The Sea and Cake (Thrill Jockey) are a staple in the Chicago music scene, releasing several albums since they formed in 1993. The four-piece are renowned around town and the world for their distinct sound: symphonic, cathartic and coalescent. Epitonic sat down with Sam Prekop, Archer Prewitt, John McEntire and Eric Claridge of the band shortly after their performance at the Empty Bottle.

State your name, the instrument you play, and a fact about another member of the band.

Sam Prekop: I play guitar and sing, well. Archer ran a party house back in college; it was a crash pad party house, crash pad punk rock, very illicit.  His name is not really Archer; it’s Alan.

Archer Prewitt: But Archer is my middle name. My mom decided to call me by my middle name. I’m Archer; I play guitar, piano and vocals. John wears only black steel-toed boots.

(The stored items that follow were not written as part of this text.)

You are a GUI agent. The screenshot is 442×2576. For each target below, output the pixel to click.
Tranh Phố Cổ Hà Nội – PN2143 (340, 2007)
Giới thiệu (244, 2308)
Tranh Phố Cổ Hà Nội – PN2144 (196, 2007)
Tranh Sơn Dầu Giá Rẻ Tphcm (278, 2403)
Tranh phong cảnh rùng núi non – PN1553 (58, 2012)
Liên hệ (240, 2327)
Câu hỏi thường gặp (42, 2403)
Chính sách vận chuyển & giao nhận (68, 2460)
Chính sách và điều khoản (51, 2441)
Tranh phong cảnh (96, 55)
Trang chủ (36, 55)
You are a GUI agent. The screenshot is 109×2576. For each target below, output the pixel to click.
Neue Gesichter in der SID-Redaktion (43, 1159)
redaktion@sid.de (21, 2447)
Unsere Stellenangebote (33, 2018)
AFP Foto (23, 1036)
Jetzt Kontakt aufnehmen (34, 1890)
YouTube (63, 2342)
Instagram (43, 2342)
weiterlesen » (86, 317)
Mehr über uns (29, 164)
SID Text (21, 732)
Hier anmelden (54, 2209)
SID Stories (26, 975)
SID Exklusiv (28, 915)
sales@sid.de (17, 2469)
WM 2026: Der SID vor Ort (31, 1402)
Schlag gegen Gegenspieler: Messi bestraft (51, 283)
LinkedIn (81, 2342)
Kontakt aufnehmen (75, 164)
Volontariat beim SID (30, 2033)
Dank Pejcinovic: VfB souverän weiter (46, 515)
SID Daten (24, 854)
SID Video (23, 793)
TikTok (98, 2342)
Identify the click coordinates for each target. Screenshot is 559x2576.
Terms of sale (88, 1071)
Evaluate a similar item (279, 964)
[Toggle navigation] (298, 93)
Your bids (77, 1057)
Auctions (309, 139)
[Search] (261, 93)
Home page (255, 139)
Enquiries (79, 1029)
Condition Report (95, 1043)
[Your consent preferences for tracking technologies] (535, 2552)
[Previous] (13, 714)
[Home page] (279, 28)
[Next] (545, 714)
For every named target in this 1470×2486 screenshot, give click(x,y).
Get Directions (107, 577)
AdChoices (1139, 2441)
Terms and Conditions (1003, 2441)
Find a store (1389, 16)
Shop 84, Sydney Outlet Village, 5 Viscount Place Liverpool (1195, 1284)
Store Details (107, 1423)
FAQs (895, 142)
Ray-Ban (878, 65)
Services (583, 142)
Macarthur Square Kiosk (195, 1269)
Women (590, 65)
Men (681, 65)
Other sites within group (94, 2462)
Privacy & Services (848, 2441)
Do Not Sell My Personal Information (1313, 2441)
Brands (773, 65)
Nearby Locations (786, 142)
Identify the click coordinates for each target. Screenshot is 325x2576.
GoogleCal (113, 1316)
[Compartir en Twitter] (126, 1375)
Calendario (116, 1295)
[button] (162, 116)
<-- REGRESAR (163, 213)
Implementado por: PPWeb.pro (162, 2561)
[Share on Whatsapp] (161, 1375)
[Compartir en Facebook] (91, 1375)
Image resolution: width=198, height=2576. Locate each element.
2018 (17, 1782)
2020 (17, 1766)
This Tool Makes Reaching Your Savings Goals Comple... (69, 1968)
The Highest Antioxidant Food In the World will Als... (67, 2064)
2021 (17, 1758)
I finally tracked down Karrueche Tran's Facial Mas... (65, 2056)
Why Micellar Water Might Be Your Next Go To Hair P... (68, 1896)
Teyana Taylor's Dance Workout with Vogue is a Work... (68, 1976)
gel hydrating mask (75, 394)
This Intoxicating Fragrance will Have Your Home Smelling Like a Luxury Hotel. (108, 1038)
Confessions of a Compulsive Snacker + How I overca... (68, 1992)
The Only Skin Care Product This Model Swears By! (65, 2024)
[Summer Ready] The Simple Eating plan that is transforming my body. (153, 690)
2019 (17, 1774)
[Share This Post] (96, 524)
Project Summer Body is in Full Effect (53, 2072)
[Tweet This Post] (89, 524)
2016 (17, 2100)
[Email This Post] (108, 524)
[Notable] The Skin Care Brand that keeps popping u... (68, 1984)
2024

John McEntire: I'm John, I play drums and Eric does some very interesting artwork.

Eric Claridge: I’m Eric, synthesizer and bass. I got nothing.

Prince, David Bowie and T Rex all ask you to tour with them. Who do you choose?

AP: Marc Bolan.

SP: It would be a hard choice between Bowie and Prince.

EC: Marc Bolan.

JMcE: Bowie.

Strangest venue or gig you’ve ever played?

SP: We played in an old schoolhouse in Switzerland, drapes through foggy peach moss fields that led to a speakeasy.  We also have had bad luck playing on boats. Although somehow we always ended up performing on a boat.

If you were to communicate using one word, what would it be?

AP: I would speak in a series of whistles, because it would be pleasant.

SP: Yes or no. Wait…maybe.

AP: I would choose yes; go Yoko on it.

SP: I’m going with maybe.

Can you dance? If not, what is your day job?

EC: Yes. [all others nod in agreement]

AP: I can dance, [albeit] more and more slowly with each passing year.

Hypothetical Scenario: You find a craigslist missed connections ad written about you. What does it say?

AP: "Beat you up on the L tracks; forgot to stomp on your glasses."

SP: Wow, that is dark, man.

The band took a bit of a hiatus between 2004 and 2007, from One Bedroom to Everybody. How did a three-year gap change your recording process?

AP: We recorded at Key Club, in Benton Harbor, where we had them do most of the recording. It was a challenge because prior to that, John recorded us.

SP: We came back into the studio and my first thought was, "Can we do this? Can we still play?" And we realized soon that it all just sort of fell right back into place. It was kind of, actually, it was great.

JMcE: It's not unusual for bands to take a break and tour for a few years after an album. It gave us time to work on our own lives, and then return to the studio refreshed.

What can we expect from the band in the future?

SP: We are releasing a new album soon and touring through the US, Canada and Europe.